Melihat Arabella keluar dari mobil baris kedua, Nasution langsung berjalan menghampiri wanita itu dengan melewati Anaknya yang memasang wajah sangsi.
"Bener-bener kelakuan nih Bapak satu ye, minta disedot ubun-ubunnye." batin Alaska mengoceh.
"Aku malas menunggu di sana." jawab Nasution.
"Tuan Nasution cepat sekali tahu-tahu sudah sampai di sini." celetuk Cokroaminoto, mendekat bersama istrinya.
"Karena aku tak mengikuti kebiasaan orang sini. Lambat." timpal Nasution selalu pedih di setiap kata-katanya.
Karena dari awal sudah dikagetkan oleh Papanya, Alaska jadi lupa kehadiran Sabina yang seharusnya sudah keluar mobil. Kepala Alaska celingak-celinguk mencari keberadaan Sabina. Di belakang mobil, Alaska melihat punggung pria Abdi Dalem yang menjadi sopirnya. Saat didekati, Alaska memergoki Abdi Dalem yang menegur Sabina di Keraton itu sedang mengobrol dengan yang bersangkutan.
"Mereka ngobrol keliatan akrab banget."
"Ekhem!"
Alaska berdehem. Sengaja keras-keras untuk mengagetkan kedua orang itu. Cara Alaska berhasil membuat keduanya gelagapan, tapi juga menarik perhatian semua orang yang ada di sana. Sorot mata Mama dan Papanya, serta Cokroaminoto dan istri. Si Abdi Dalem langsung melipat kedua tangan ke depan dengan kepala menunduk.

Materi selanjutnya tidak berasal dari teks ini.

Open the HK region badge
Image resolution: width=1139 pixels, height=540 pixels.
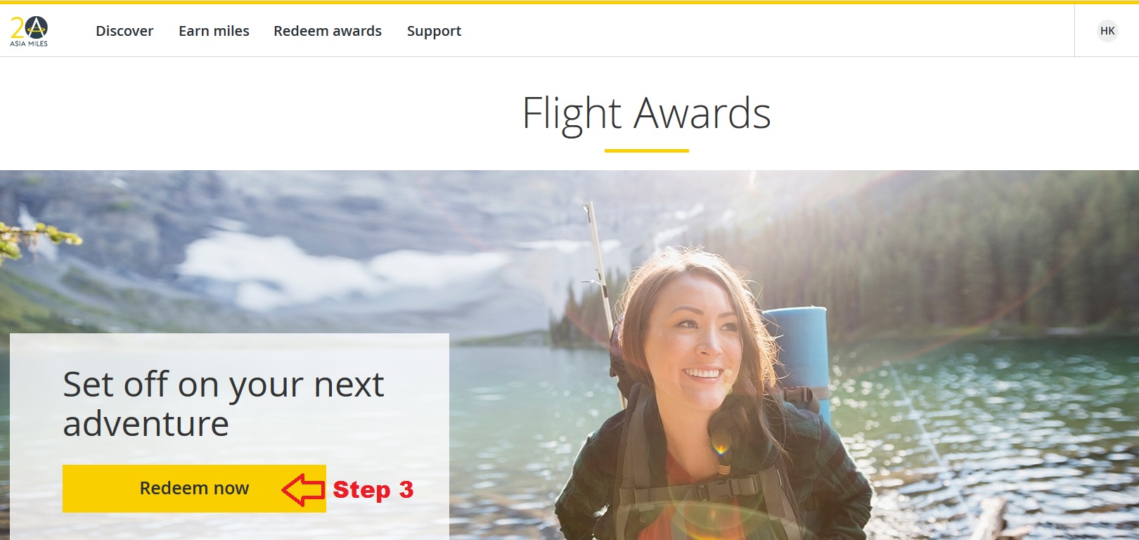pos(1107,31)
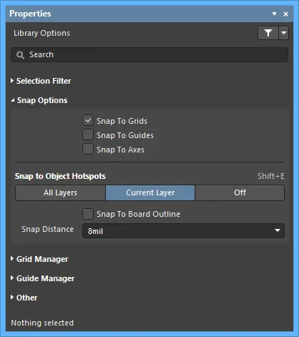299x337 pixels.
Task: Select All Layers hotspot snapping
Action: [x=60, y=192]
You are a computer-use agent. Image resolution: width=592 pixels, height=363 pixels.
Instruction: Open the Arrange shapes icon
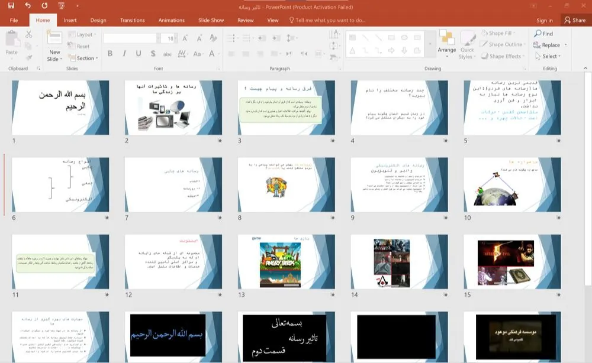coord(446,38)
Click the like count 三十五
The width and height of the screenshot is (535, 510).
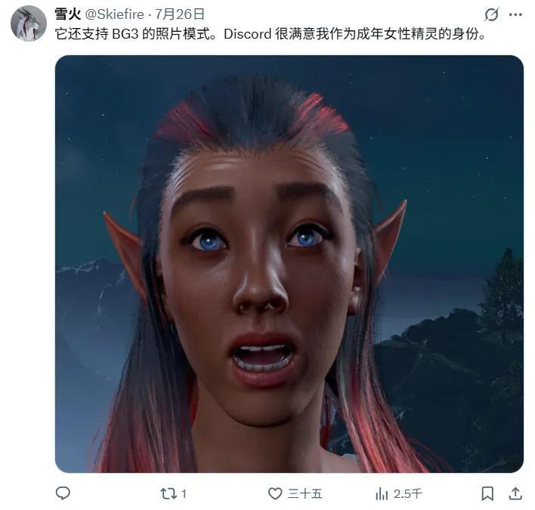click(305, 494)
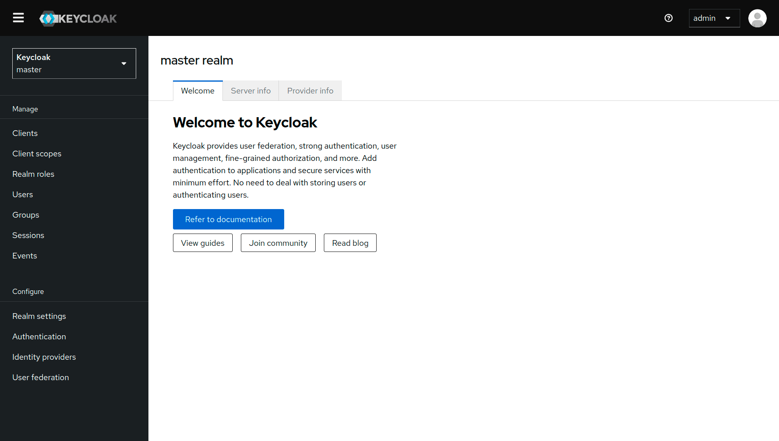Select the Welcome tab

pos(198,91)
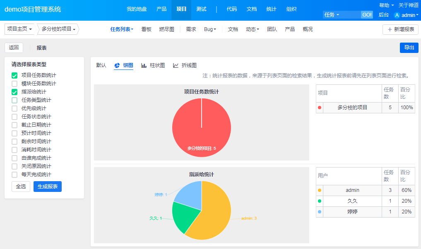Viewport: 421px width, 249px height.
Task: Click the pie chart icon tab
Action: tap(117, 65)
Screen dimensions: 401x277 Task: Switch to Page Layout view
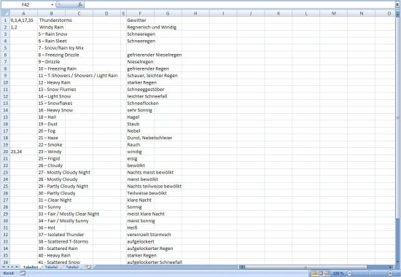pyautogui.click(x=321, y=273)
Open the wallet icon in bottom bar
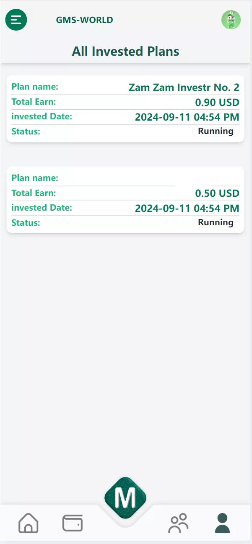The height and width of the screenshot is (544, 252). click(x=73, y=523)
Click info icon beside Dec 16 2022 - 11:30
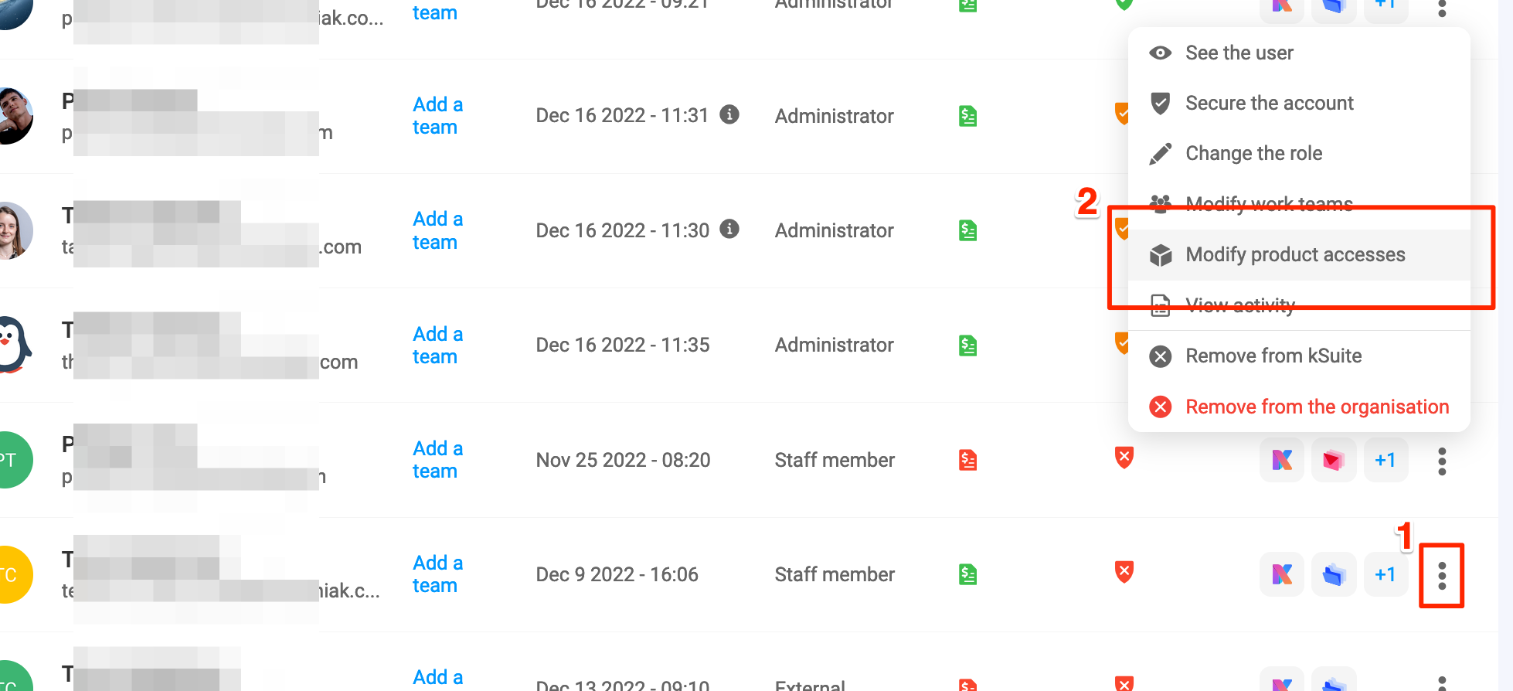This screenshot has height=691, width=1513. (x=729, y=229)
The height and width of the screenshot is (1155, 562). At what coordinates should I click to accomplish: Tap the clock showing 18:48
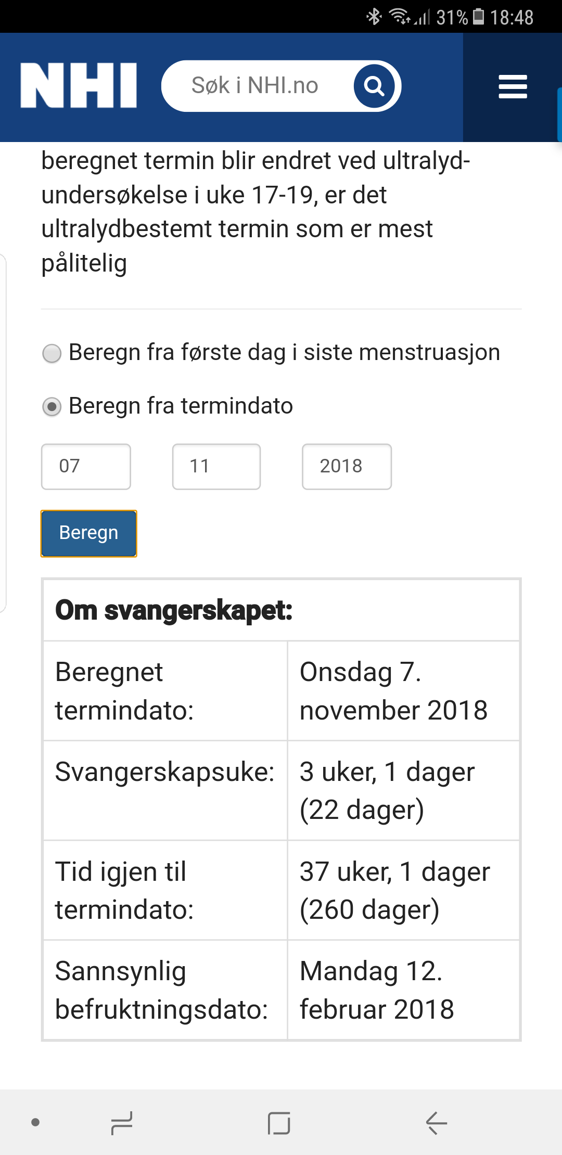[x=512, y=18]
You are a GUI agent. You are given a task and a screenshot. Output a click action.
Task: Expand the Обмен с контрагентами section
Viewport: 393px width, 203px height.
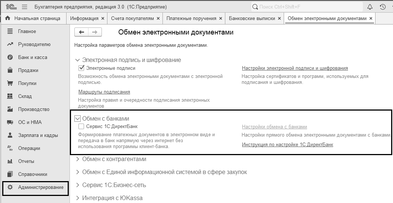(x=78, y=159)
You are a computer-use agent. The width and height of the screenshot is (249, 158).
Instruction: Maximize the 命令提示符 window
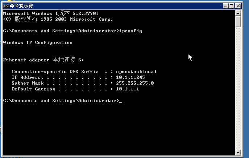(231, 6)
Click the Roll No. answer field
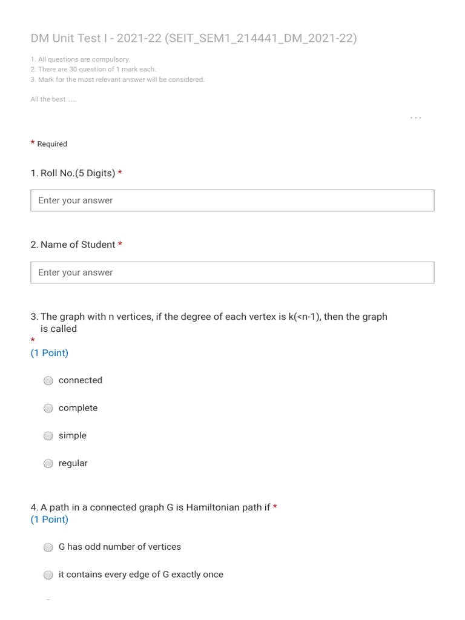The width and height of the screenshot is (465, 620). click(x=232, y=200)
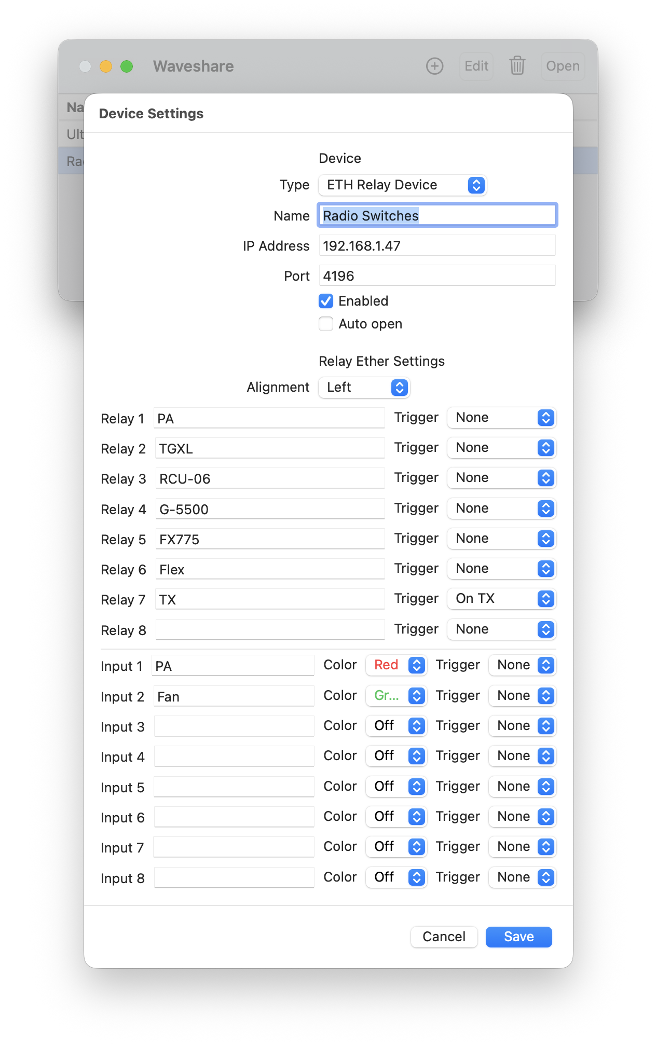Delete the selected device using the trash icon
The width and height of the screenshot is (656, 1045).
click(x=517, y=66)
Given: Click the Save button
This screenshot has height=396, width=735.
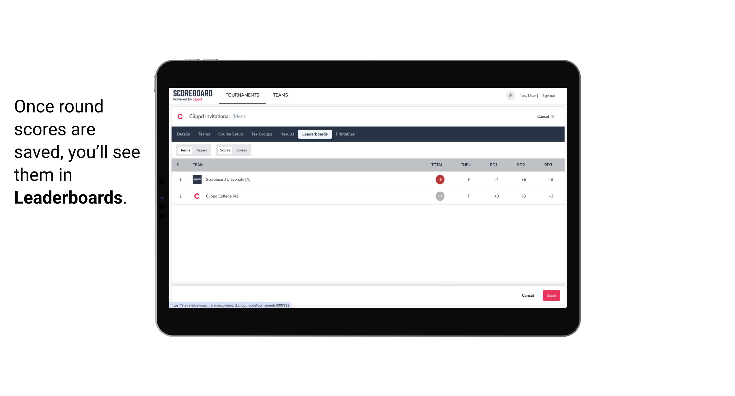Looking at the screenshot, I should [551, 295].
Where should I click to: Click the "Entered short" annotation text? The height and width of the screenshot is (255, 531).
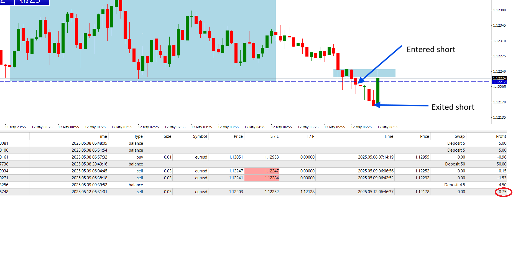(x=431, y=50)

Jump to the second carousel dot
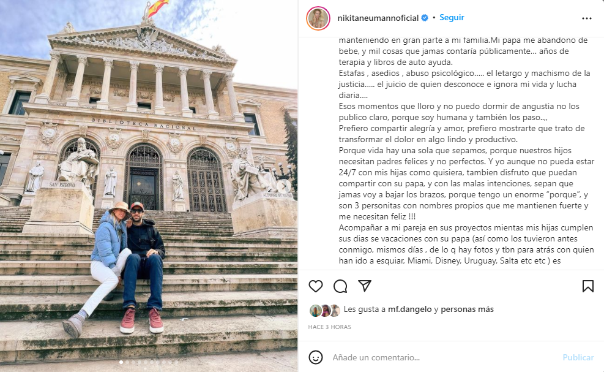[127, 362]
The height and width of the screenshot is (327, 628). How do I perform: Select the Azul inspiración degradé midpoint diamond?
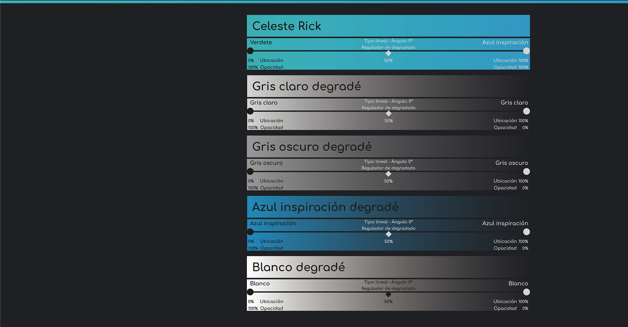tap(389, 234)
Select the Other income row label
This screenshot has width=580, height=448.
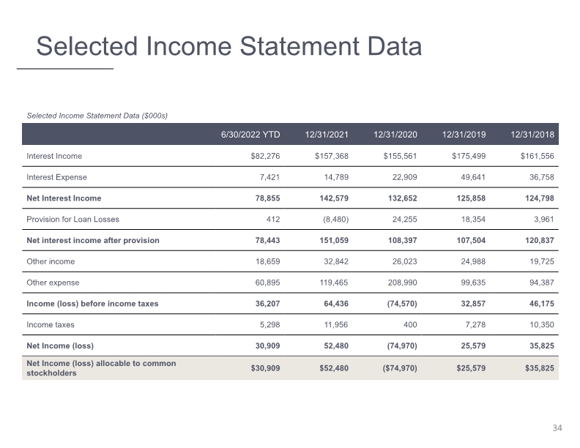(x=51, y=261)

"Sedang membicarakan apa kalian?" Alaska menatap keduanya lekat bergantian. Kemudian sorot mata Alaska berhenti di Sabina yang berdiri di seberang. "Sabina, ke sini kamu!"
Perintah Alaska segera Sabina turuti. Perempuan itu berjalan cepat mendekat. Ia langsung ambil posisi di sebelah Alaska. Alaska kembali menargetkan sorot matanya ke si Abdi Dalem.
"Kamu mau berbuat yang tidak sopan lagi ke Sabina seperti di Keraton?"
"Tidak, Meneer. Sedikitpun tak ada niat saya ingin berlaku demikian ke perempuan ini---"
"Namanya Sabina! Panggil namanya dengan benar!" sela Alaska tak terbantahkan. Titah tegas Alaska membuat Abdi Dalem itu sampai memejam mata takut.
"Nggih, Meneer. Tadi saya hanya menanyakan ke Ndoro Sabina mau diletakkan di mana barang-barang Meneer. Hanya itu, Meneer. Tak ada maksud lain lagi." terang Abdi Dalem itu langsung ke inti.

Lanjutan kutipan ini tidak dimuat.